One of today’s hot topics in science and eventually in public discourses is the question of identity, a concept that seems to elude a concrete definition. The main aim of this research is, how to make identity measurable, quantifiable with the methods of discourse analysis and frame-semantics and to theorise the phenomenon identity. The following research uses the concepts and methods of frame-semantics and discourse analysis in order to create a theoretical framework for a computer-assisted analysis based on a corpora of published newspaper material by the German minority in Hungary.

The frame-semantical concept of this research relies heavily on the work of Lawrence Barsalou and his conceptual-frames, since according to the understanding represented in this research, conceptual structures, like adjective-noun syntaxes, pronouns (f.e. the usage of the pronoun ‘we’) can be the marker of group identities within the corpora.

The discourse analytical part uses the critical discourse framework of Siegfried Jäger and his concepts of discourse positions (‘Diskurspositionen’) and discourse events (‘diskursive Ereignisse’) and Dietrich Busse’s discourse semantic archetypes (‘diskurssemantische Grundfiguren’) and the theory of historical semantics (‘Historische Semantik’).

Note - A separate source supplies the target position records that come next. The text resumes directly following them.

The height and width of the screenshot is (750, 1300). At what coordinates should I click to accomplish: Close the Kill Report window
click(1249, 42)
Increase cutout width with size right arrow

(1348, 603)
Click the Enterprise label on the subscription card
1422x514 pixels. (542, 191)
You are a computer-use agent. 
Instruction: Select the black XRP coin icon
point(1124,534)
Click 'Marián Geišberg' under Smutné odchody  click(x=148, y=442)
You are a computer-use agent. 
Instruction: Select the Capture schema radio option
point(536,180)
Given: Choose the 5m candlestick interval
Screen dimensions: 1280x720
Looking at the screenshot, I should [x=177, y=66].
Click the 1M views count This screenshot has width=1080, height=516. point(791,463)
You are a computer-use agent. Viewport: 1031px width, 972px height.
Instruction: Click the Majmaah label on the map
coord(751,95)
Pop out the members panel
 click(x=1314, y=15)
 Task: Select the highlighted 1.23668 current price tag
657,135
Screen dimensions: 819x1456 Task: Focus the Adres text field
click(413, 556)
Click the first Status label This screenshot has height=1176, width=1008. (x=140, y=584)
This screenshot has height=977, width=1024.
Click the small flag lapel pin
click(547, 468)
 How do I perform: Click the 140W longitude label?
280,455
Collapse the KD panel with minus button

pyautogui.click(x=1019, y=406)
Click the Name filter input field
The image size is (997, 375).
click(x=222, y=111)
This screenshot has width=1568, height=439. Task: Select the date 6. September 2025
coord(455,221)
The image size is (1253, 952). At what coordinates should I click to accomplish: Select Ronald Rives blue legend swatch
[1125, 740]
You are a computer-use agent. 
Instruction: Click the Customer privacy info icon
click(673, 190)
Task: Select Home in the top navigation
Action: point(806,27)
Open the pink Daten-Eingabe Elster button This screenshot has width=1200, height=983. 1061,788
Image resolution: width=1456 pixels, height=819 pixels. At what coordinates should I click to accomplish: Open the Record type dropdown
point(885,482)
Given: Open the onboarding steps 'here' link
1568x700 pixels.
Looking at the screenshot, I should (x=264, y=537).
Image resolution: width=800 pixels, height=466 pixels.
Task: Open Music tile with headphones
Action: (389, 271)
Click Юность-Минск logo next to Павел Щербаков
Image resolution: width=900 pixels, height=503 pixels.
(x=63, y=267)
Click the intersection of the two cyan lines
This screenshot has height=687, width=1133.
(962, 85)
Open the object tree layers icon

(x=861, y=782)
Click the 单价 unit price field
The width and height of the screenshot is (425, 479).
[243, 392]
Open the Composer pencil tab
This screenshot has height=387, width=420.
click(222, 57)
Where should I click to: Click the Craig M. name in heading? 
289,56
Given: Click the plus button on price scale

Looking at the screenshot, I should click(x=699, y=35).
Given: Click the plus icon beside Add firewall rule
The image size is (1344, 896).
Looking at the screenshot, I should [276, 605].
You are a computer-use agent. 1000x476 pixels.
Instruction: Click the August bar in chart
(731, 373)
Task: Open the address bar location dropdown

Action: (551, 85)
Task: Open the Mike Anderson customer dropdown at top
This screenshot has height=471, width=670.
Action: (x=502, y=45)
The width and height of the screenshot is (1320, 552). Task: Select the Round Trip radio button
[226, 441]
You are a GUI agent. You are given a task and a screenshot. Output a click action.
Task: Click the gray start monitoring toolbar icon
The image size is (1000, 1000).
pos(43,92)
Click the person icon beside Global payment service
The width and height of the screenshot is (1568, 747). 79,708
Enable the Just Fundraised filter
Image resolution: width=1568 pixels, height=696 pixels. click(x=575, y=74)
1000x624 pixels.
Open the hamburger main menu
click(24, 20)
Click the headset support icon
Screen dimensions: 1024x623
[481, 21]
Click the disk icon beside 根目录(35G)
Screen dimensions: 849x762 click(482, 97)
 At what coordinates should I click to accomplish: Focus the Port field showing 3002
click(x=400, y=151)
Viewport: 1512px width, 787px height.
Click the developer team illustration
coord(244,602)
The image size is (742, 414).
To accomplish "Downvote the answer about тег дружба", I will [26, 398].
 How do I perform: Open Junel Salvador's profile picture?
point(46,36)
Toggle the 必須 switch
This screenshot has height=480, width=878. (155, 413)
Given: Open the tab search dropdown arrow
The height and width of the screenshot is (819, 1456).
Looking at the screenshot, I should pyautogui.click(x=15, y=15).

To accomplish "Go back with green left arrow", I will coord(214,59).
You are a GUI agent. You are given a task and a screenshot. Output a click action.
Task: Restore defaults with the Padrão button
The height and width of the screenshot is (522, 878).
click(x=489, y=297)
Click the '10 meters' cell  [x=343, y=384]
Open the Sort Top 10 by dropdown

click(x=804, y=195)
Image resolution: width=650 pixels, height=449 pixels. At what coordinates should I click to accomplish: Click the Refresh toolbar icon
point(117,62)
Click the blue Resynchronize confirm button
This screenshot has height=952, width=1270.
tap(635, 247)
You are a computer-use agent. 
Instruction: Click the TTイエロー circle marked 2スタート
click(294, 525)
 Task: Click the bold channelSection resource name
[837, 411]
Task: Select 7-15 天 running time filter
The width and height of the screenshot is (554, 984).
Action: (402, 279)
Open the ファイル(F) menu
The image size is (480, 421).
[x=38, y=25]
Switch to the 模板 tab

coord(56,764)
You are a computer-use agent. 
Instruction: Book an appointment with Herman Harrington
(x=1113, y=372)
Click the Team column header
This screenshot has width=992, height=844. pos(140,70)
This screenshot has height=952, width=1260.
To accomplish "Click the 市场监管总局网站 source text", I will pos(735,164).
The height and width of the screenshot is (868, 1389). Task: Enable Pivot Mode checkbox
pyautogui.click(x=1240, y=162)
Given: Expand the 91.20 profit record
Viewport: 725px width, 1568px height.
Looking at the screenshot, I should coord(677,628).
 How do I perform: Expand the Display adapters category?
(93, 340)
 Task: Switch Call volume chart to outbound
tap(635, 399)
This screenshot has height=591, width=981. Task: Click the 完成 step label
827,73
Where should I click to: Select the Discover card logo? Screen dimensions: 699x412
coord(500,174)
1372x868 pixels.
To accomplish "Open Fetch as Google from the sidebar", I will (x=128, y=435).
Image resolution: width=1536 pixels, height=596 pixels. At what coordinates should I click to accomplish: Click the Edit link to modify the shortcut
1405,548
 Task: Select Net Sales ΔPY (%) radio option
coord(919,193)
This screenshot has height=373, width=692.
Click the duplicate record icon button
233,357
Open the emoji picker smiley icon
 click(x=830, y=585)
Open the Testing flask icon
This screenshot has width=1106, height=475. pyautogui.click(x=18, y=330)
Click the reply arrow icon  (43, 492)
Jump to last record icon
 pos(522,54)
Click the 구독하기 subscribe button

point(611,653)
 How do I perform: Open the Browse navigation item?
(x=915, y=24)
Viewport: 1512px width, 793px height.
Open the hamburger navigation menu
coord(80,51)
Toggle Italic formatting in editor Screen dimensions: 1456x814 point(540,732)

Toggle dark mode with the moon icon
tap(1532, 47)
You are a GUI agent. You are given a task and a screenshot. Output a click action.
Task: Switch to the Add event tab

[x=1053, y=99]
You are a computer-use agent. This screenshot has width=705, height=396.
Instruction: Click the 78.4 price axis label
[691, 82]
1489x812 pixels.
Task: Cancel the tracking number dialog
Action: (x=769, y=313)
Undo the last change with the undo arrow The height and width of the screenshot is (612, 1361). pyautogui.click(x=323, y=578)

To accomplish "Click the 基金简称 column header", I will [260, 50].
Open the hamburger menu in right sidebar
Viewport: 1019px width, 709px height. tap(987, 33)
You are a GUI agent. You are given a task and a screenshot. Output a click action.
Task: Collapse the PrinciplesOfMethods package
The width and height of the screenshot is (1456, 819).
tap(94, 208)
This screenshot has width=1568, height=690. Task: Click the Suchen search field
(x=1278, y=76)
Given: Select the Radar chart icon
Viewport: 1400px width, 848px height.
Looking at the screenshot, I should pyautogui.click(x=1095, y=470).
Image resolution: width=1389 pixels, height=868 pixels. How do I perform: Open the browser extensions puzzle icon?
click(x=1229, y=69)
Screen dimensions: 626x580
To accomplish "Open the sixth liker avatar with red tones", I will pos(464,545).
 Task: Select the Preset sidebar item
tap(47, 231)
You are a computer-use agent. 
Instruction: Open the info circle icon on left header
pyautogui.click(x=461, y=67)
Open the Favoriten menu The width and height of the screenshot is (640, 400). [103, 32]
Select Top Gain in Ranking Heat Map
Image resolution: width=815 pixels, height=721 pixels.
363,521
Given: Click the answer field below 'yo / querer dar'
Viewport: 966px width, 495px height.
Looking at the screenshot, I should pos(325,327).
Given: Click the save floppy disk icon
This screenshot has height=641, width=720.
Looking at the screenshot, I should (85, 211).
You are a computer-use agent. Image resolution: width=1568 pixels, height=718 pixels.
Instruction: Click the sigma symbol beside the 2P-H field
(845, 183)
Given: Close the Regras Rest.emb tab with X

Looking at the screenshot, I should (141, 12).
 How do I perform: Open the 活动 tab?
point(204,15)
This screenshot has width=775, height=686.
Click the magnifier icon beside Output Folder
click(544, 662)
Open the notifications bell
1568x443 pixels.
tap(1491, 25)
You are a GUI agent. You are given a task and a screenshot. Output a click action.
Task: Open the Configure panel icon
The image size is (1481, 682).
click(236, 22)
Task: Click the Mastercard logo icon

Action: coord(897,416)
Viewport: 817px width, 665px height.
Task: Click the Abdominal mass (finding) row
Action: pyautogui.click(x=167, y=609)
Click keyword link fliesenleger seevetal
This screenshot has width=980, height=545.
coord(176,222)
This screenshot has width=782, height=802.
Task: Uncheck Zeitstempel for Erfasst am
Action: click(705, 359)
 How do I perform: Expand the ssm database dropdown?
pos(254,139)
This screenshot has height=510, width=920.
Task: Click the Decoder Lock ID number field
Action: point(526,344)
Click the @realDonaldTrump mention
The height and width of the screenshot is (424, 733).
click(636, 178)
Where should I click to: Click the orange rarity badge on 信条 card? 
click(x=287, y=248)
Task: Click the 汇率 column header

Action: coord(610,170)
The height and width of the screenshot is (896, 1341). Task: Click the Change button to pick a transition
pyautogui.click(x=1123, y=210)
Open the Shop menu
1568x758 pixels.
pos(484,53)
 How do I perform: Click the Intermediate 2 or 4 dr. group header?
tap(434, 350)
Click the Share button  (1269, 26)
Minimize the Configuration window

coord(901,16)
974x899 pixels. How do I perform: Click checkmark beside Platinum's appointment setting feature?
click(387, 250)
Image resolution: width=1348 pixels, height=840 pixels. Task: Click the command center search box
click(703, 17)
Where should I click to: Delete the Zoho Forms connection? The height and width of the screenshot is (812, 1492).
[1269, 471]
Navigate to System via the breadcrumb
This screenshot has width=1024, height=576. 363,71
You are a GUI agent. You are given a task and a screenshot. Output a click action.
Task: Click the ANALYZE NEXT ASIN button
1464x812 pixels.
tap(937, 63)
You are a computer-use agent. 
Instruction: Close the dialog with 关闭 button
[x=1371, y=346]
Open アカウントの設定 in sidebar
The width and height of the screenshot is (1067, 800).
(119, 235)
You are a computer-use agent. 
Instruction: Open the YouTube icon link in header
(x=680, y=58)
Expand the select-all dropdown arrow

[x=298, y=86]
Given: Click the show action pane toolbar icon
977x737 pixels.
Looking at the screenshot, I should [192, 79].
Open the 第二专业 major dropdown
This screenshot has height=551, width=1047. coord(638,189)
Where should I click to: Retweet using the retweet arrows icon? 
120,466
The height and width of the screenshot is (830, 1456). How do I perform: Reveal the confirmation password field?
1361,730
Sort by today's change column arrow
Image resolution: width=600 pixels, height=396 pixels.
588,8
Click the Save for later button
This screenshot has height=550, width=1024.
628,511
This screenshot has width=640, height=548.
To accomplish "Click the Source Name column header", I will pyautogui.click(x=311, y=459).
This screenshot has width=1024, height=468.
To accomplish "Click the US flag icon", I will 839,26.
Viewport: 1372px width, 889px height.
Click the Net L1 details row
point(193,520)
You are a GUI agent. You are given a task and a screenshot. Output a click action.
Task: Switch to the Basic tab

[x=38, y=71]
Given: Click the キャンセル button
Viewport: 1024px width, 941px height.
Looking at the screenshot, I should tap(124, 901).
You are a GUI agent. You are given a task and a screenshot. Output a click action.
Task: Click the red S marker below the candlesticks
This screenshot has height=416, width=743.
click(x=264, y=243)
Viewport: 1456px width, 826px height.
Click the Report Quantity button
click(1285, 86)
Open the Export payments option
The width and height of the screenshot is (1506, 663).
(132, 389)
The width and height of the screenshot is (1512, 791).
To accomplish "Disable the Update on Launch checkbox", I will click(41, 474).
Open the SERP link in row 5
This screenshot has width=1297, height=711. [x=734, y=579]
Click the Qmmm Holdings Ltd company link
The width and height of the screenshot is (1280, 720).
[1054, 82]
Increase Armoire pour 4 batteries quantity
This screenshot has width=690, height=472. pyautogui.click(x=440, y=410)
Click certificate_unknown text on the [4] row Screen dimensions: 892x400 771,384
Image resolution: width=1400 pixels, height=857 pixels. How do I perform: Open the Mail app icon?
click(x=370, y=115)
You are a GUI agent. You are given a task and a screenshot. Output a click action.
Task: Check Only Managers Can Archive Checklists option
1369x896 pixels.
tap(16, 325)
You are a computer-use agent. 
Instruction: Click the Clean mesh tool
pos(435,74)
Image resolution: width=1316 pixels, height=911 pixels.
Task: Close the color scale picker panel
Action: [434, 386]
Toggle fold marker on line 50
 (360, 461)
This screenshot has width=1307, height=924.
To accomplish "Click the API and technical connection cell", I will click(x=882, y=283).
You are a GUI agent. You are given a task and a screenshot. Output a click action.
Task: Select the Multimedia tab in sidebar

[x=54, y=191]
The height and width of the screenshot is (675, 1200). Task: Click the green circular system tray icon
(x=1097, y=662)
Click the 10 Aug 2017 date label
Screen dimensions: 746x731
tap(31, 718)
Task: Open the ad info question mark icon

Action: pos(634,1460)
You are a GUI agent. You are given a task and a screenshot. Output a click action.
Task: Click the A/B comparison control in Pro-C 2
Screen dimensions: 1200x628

The usage of these concepts enable on the one hand the embedding of the historical dimension and relationship of the given minority to its past, the schematisation, the reinterpretation processes of its own past by connecting these concepts with the theory of cultural and communicative memory of Jan Assmann. On the other hand, how these concepts are represented in the discourse by the different participant groups with different views. The theorisation of ‘identity’ uses the border concept of Fredrik Barth that describes how diffuse these borders between in-group and out-group are, and how they are constructed. This part of the research formulates a definition influenced by the dichotomous ‘strong’ and ‘weak’ definition of identity described by Rogers Brubaker and Fredrick Cooper. The identity definition of this research stands for that it is fragmented, is constructed on the border of ‘we’ and ‘they’, is strongly situational and perceives it less as a sameness among group members, but as an inventory of possible identity fragments and has a time-based dimension that can be approached both as intergenerational phänomenon as well as a cultural-historical constructs.

Lastly, based on these theoretical framework, a corpora of the Hungaro-German newspapers will be constructed by the author that will be lemmatised, parsed, tokenized and researched with the NLP tool of the Stanford NLP Group.